_Extrait_

Au Vietnam, l’expérimentation sociale permet de trouver des solutions
Da Nang, l’une des plus grandes villes du Vietnam, est souvent représentée comme la ville la plus agréable à vivre du pays en raison de ses plages immaculées et des vues environnantes.
Mais depuis quelques années, Da Nang souffre de graves problèmes environnementaux qui freinent son développement et son image de destination de rêve pour touristes.
Avec 1 100 tonnes de déchets solides produits par jour, la seule décharge de la ville est constamment surchargée et sur le point de fermer — une véritable catastrophe !
Notre équipe #AcceleratorLab au PNUD au Vietnam s’est donc penchée sur la question, en revoyant la perception des citoyens et des autorités de Da Nang vis-à-vis du triage de leurs déchets sous un nouvel œil.
L’expérience « en vrai » du tri sélectif
Les expérimentations sociales et les changements systémiques sont de belles idées sur le papier mais leur mise en application est toute autre chose.
Au départ, notre partenaire à Da Nang, le Ministère des Ressources naturelles et de l’Environnement, souhaitait que nous nous consacrions à leur plan de tri des déchets, en accordant des fonds pour acheter les équipements de recyclage. Nous avons proposé de mener une petite expérience pendant un mois pour les aider à définir un bon modèle de tri sélectif.
Mais les responsables avec lesquels nous avons échangé ne voyaient pas l’intérêt d’une expérience si courte pour un problème si flagrant : « Il est évident que les gens ne trient pas leurs déchets car ils n’ont pas de bacs de recyclage… donnons-leur ces bacs et le problème sera résolu »
Cette réticence initiale nous a encouragé à persévérer et nous avons fini par nous mettre d’accord pour tester les hypothèses ci-dessous :
- Hypothèse 1 : « Si nous donnons des bacs de recyclage aux citoyens, alors ils commenceront à trier leurs déchets. »
- Hypothèse 2 : « S’ils ne pratiquent toujours pas le tri, dites-leur de le faire » (donnez-leur des affiches & des dépliants qui les invitent à trier leurs déchets car c’est ce que font de « bons » citoyens).
Tester l’évidence
Même si nous savions que le tri sélectif ne suffirait pas à régler le problème de déchets de la ville, nous devions démontrer aux autorités que cette expérience était « légitime » et qu’elle pouvait donner une nouvelle crédibilité à la lutte contre la pollution plastique, tout en gardant une vision systémique à l’esprit.

_Extrait des données_

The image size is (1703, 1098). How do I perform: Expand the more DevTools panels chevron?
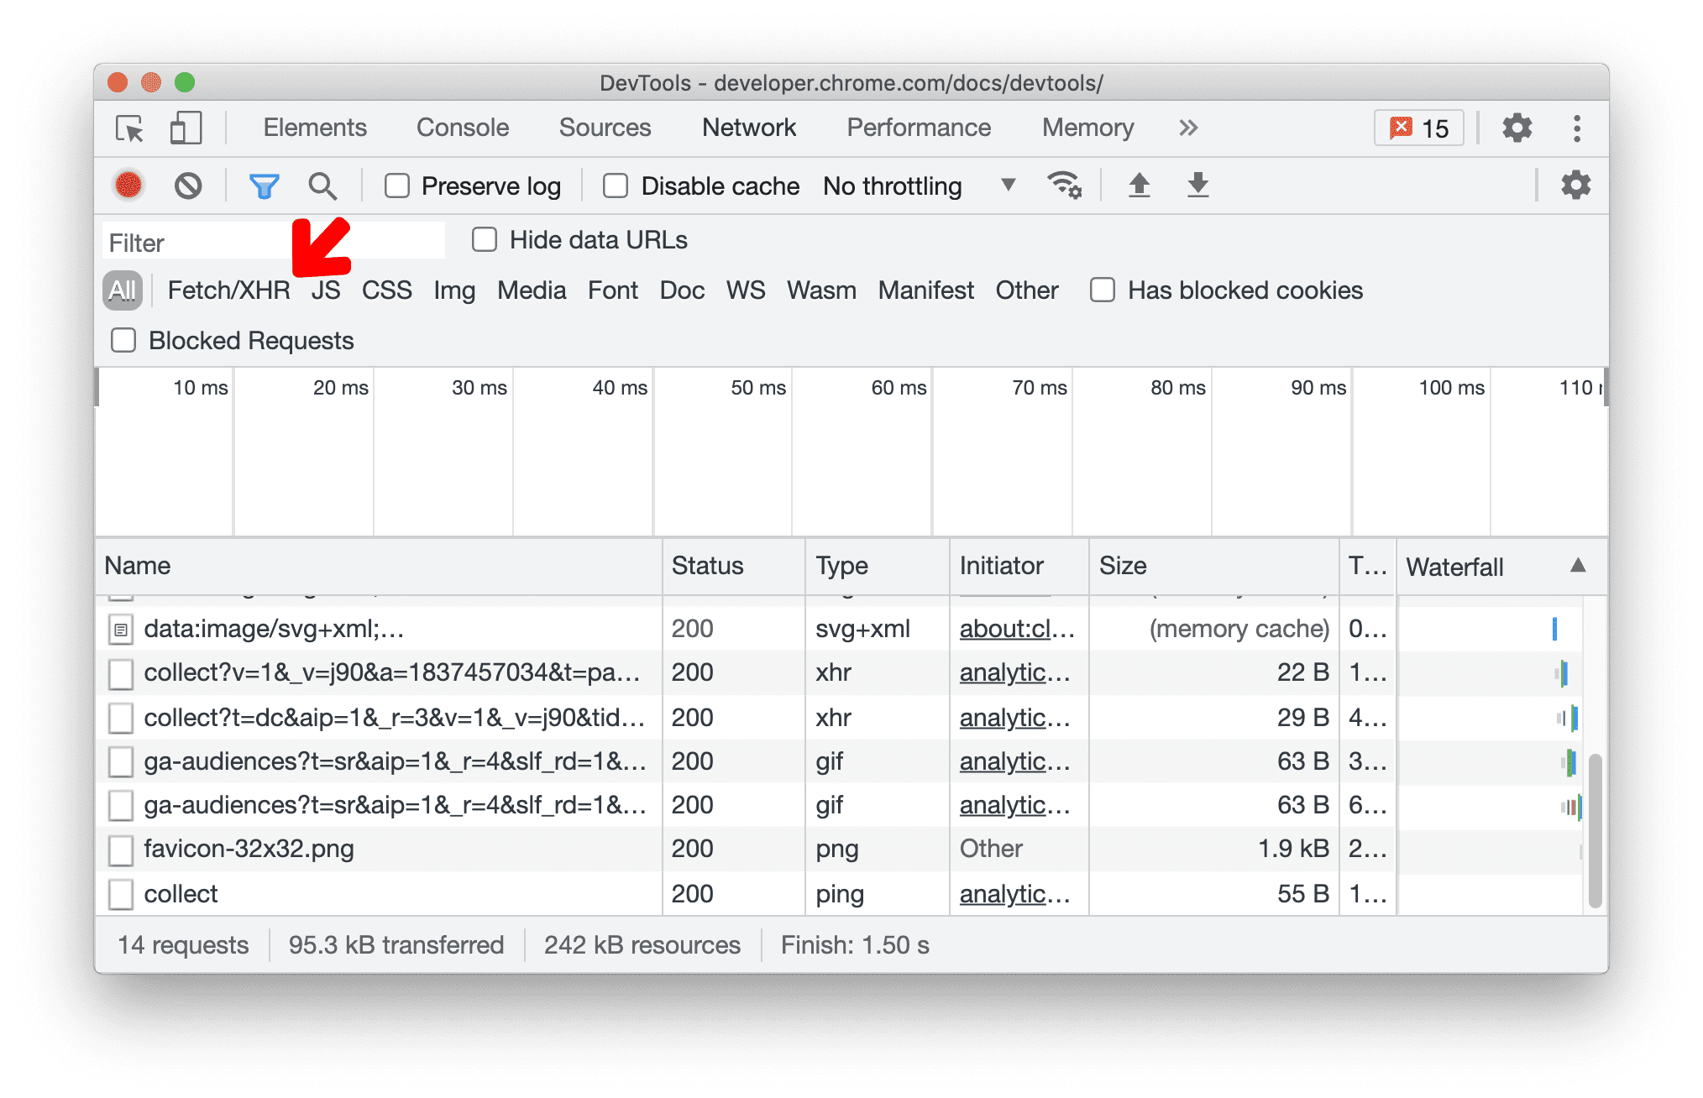pos(1192,129)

_Consigne_
Poursuivez le texte sur le tri des déchets à Da Nang à partir de sa dernière phrase.

_Résultat de l'exercice_
Les autorités locales nous ont alors mené à des immeubles d’un quartier pauvre où, effectivement, les poubelles existantes débordaient. Nous avons donc effectué notre première expérience en deux phases, chacune d’une durée de 10 jours pour tester respectivement les hypothèses mentionnées ci-dessus. Nous avons installé des bacs de recyclage, collé des affiches, et désigné une personne chargée d’observer les poubelles, de peser les déchets collectés et de noter l’utilisation des bacs par les citoyens, de 6 heures du matin à 21 heures.
Devinez quoi ? Personne n’utilisait les bacs ! Les habitants les ignoraient complètement, les utilisaient pour y jeter des déchets ordinaires, ou même, s’en plaignaient. Nous avons aussi observé que la quantité de mauvais déchets (ordinaires) jetés dans les bacs de recyclage ne cessait d’augmenter.
Avec les hypothèses initiales des autorités ainsi réfutées, nous pouvions désormais passer à la phase suivante et voir comment changer les comportements.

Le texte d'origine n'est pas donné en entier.